И тема «Олега — сокола» шла на протяжении всей поэмы. Поэтому-то и сказано было «Ольгово хороброе гнездо», что оно, это гнездо — гнездо соколово.
«Тут, — воспользуемся ещё одной цитатой из Г. Карпунина, — вообще многое удивления достойно. Вот говорится: «На следу Игоревом ездитъ Гзакъ съ Кончакомъ». Не едет, не скачет, а ЕЗДИТЪ, то есть ищет ГНЕЗДО:
Гзакъ На следу ЕЗДИтъ — Г-Н-ЕЗДИ.
Олег — ствол «мыслена древа». Из этого ствола вырастают ветки — внуки Олеговы: Игорь, Всеволод, Владимир Игоревич.»
В поэме все это лежит почти на поверхности: «пОЛЕГоша», «пОЛЗАти», «пОЛЕЧЮ», «сокОЛЦА», «тОЛЬКОВинъ», «крамОЛАХЪ», «павОЛОКи», «повОЛОКоста» и тому подобное. Ну, словом — «Слово о полку Игореве (или — «оп ОЛКУ»?), Игоря, сына Святославля, ВНУКА ОЛЬГОВА». Помните, — несколько выше мы отмечали, что Владимир Игоревич выступает в поэме под родовым отчеством Олич, то есть Ольгович — «внук Ольгов»?.. Смею предположить, что здесь нам оставлен ключ для отыскания Автора, а вернее он уже назван — это и есть сам внук Ольгов, то есть Олич, под именем которого, как мы только что говорили, выступает Владимир Игоревич.

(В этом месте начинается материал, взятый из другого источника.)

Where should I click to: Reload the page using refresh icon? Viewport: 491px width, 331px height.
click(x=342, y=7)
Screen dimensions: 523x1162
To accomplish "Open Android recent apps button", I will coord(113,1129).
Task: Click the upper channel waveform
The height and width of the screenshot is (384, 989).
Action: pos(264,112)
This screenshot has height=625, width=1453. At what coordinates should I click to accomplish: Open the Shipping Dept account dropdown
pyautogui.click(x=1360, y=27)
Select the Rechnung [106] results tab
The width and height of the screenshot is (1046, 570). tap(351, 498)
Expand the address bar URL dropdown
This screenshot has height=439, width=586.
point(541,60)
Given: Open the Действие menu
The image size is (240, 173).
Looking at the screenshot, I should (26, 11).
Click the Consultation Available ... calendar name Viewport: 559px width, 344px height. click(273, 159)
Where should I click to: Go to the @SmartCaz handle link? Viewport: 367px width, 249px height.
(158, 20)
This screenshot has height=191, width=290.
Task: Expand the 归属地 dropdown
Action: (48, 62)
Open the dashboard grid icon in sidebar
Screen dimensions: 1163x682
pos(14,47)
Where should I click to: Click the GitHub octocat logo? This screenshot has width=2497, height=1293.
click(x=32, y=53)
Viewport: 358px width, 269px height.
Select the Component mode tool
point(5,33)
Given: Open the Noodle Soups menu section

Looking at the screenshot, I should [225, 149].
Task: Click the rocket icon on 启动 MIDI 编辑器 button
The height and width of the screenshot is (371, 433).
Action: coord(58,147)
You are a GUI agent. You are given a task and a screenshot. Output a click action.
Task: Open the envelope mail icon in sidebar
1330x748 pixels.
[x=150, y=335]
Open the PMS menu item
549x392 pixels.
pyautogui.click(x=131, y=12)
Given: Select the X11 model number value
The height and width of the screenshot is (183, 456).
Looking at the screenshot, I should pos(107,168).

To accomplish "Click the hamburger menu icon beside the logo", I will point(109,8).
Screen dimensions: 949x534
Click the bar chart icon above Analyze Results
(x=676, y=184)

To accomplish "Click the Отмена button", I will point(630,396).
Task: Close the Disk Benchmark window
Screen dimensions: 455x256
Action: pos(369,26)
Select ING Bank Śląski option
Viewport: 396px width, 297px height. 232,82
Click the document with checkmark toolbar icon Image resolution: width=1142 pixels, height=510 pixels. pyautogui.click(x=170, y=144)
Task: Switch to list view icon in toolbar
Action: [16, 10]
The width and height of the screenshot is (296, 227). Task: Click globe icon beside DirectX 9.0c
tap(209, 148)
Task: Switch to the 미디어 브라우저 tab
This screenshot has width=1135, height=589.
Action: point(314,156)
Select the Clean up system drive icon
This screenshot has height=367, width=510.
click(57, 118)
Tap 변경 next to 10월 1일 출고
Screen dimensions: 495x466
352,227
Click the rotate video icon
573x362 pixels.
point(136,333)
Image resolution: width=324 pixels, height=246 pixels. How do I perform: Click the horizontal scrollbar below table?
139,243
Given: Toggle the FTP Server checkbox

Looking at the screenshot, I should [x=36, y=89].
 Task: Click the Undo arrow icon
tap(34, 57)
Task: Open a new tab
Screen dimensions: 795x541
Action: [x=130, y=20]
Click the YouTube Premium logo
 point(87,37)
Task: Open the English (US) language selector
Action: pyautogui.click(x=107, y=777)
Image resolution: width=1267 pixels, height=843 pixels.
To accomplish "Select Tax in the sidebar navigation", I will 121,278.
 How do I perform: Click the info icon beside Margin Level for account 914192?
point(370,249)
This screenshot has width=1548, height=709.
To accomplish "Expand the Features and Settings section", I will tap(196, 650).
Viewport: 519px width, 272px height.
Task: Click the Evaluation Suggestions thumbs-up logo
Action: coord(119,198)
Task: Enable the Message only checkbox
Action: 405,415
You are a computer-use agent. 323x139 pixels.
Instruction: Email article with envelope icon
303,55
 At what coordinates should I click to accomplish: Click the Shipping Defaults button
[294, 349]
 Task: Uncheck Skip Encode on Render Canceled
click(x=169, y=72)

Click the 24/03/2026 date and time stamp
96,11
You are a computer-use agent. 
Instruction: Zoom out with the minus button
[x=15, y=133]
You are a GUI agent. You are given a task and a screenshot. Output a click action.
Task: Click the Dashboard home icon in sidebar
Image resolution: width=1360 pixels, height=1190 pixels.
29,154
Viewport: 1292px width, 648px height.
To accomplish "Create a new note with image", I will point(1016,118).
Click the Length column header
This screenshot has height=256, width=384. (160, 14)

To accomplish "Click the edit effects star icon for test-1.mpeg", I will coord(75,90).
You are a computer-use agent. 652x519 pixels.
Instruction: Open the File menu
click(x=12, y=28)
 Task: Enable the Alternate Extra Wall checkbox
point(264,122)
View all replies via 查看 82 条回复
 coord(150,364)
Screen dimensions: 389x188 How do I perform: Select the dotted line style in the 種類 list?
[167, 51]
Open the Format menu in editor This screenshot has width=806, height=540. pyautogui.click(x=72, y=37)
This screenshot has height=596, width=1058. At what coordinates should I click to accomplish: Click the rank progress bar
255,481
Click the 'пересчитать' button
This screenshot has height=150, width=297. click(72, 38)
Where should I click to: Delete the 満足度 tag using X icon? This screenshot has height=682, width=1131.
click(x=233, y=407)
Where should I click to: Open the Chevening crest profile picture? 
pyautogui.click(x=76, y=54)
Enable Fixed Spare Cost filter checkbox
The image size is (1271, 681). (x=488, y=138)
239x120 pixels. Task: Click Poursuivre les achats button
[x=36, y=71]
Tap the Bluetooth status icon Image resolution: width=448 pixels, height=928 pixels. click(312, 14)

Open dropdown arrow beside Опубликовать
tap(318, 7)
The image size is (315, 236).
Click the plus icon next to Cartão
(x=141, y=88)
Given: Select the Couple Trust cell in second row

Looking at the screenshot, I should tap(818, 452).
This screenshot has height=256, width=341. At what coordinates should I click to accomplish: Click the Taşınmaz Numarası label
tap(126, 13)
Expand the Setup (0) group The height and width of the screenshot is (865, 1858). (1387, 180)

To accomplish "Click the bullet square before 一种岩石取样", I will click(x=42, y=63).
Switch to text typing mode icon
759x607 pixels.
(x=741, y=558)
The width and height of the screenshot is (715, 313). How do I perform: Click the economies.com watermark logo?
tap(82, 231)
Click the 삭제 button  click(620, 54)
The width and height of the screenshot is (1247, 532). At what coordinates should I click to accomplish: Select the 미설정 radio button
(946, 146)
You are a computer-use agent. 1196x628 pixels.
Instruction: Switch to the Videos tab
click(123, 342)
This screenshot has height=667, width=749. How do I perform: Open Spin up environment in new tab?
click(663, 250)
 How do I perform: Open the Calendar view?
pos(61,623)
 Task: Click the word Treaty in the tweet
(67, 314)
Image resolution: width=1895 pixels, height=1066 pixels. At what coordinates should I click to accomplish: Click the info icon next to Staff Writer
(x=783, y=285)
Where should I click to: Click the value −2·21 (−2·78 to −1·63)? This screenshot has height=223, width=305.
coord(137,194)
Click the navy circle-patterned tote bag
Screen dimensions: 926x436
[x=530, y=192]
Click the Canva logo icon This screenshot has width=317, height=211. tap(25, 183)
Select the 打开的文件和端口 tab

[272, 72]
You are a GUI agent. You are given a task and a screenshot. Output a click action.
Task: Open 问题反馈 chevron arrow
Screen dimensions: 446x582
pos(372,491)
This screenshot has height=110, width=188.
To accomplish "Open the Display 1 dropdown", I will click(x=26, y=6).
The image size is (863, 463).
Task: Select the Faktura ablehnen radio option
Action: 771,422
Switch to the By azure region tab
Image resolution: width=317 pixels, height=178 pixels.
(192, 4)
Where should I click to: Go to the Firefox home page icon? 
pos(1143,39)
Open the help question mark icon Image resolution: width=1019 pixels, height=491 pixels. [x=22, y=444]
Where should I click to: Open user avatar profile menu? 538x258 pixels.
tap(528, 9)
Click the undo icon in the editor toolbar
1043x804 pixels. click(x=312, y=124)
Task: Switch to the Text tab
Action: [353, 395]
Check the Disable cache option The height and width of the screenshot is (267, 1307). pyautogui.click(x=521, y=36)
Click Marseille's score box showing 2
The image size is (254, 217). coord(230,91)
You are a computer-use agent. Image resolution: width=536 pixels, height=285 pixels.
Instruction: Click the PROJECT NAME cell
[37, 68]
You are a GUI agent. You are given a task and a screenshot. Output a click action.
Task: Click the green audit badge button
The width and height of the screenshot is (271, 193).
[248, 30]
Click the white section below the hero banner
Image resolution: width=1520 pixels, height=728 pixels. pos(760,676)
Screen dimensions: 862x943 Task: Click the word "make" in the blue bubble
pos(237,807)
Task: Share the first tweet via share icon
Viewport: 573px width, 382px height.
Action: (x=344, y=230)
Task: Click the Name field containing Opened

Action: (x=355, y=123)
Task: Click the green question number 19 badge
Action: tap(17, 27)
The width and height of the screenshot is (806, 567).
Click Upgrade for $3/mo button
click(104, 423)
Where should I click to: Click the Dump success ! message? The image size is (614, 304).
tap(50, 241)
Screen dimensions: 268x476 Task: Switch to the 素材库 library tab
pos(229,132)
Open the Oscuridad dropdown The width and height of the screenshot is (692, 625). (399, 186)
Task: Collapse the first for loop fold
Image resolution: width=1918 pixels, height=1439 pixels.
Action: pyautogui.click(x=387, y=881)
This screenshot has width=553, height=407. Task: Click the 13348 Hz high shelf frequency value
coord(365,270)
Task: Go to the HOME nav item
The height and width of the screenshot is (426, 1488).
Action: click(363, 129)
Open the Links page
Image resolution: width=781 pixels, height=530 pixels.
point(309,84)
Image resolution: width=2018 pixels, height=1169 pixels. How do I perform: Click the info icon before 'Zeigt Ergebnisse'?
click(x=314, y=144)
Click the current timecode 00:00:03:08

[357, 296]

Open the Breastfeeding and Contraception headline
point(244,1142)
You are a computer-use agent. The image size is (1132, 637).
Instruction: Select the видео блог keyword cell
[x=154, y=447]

Увы, но это для нас, сегодняшних, многое в поэме кажется «темным», а для читателей XII века загадки авторства «Слова» не существовало, как не существовало бы её и для нас, озаглавь, допустим, современный автор свое произведение: «Размышления о мире, прогрессе и человеке во времена Леонида Ильича, академика Сахарова». Вряд ли, я думаю, нашелся бы сегодня человек, который подумал бы, что Леонид Ильич — это имя и отчество академика Сахарова. А вот в недалеком историческом завтра, когда политические страсти нынешнего дня канут в Лету, а архивы окажутся сожжены при очередном штурме «Белого дома», какой-нибудь исследователь так и решит, что это безымянное произведение о временах правления академика по имени Леонид Ильич Сахаров.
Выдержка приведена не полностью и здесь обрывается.